Merced does paraphrase an exclusive quote he apparently got from one of Teneo's presidents, but, again, there are ethical concerns, if a top business journalist for - arguably - the most important paper in America is publishing stories - that omit key information - based on tips from a powerful P.R. firm. "The investment from BC Partners came about through friendships that some of the firm’s senior executives have with Teneo’s management, according to Richard Powell, the head of Teneo’s communications arm."

"Since its founding by two former FTI executives, Declan Kelly and Paul Keary, and a former Clinton administration aide, Douglas J. Band, the firm has garnered clients like Coca-Cola, Dow Chemical and the Chinese Internet giant Alibaba Group," Merced wrote in December, but didn't mention that both Kelly and Kerry were fundraisers for former Secretary of State Hillary Clinton, who was beginning to rev up her presidential campaign, at the time. It also didn't mention that former President Bill Clinton once consulted for the firm, but was reportedly pressured to stop earning money because it was damaging to his wife. So, he instead became a client, allegedly. There also isn't any mention of longtime Hillary Clinton aide Huma Abedin, who controversially worked for Teneo, the Clinton Foundation, the State Department and Hillary Clinton, herself, from June of 2012 to February 1, 2013.

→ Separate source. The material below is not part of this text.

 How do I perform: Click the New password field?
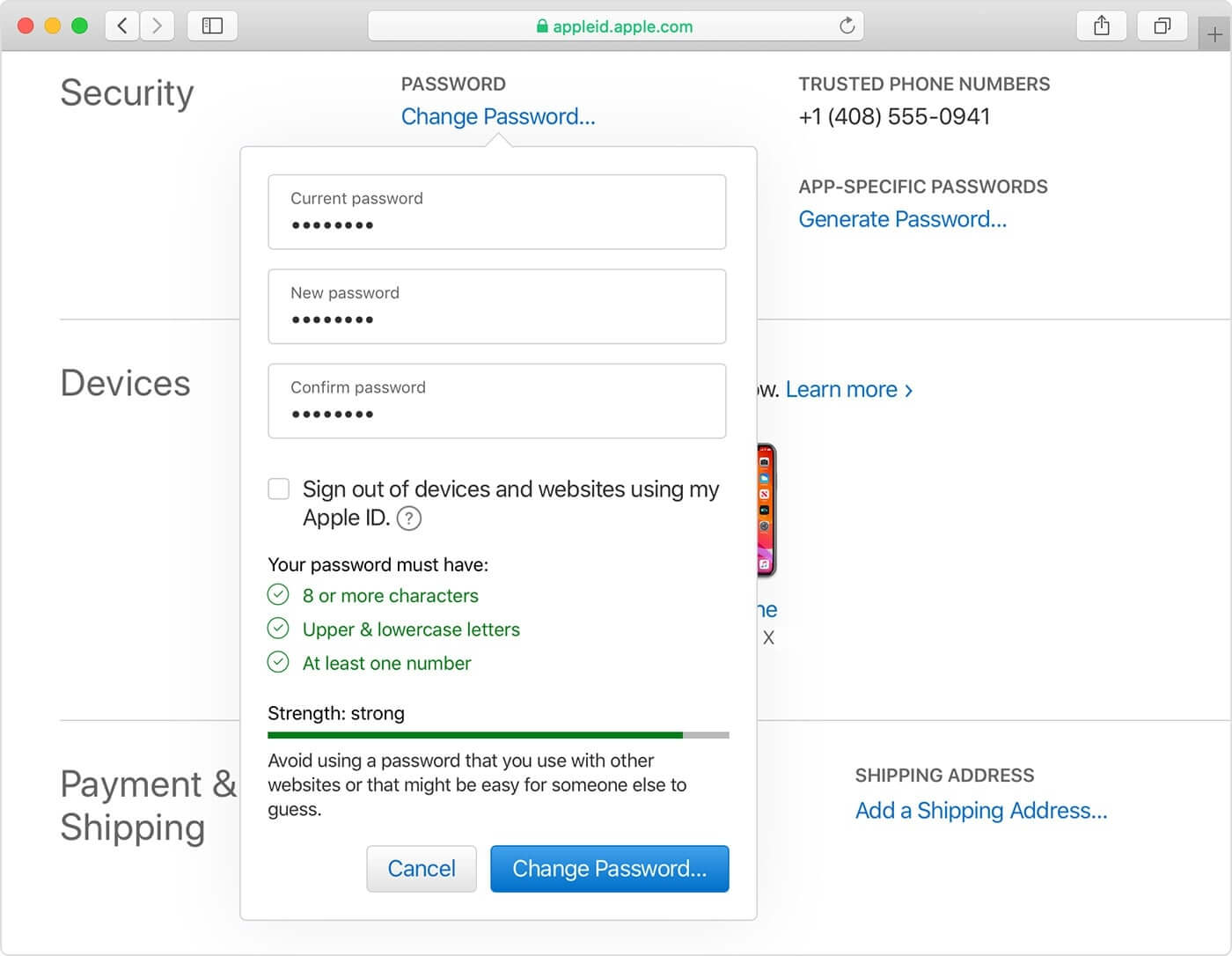point(497,306)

According to his LinkedIn resume, Managing Director David Vermillion has been working at Teneo since 2013, after a year as Executive Vice President for Edelman, and it notes, "In 2005, Dave played a central role in the landslide reelection campaign of New York City Public Advocate Betsy Gotbaum, writing and producing all television and radio commercials and direct mail as well as serving as spokesman for her campaign." Vermillion also worked for Sheinkopf Ltd. as Vice President from 2003 to 2006, for former Democratic strategist Hank Sheinkopf, who consulted for President Bill Clinton on his successful 1996 re-election campaign. In 2004, Vermillion was the Treasurer and Chairperson for a 527 called Better Government Committee, with the stated purpose of which was to contribute to other political committees, but no contributions or expenditures were ever recorded.

The New York Times journalists also noted last Wednesday, "But the takeover of Cablevision — one of the last trophies of the American cable industry and the longtime province of its founding family, the Dolans — could also draw significant concern from regulators, particularly as control of the telecom market shrinks to fewer and fewer players."

In their rush to publish an exclusive a few hours early, the reporters didn't even apparently attempt to contact any critics of the deal. And a day later, any story already is in danger of becoming old news. Business journalists reporting on firms that have deep political ties and that will affect how many Americans receive their news should leave room for criticism in all their articles. But not quoting critics might have been a condition of the "scoop", as well.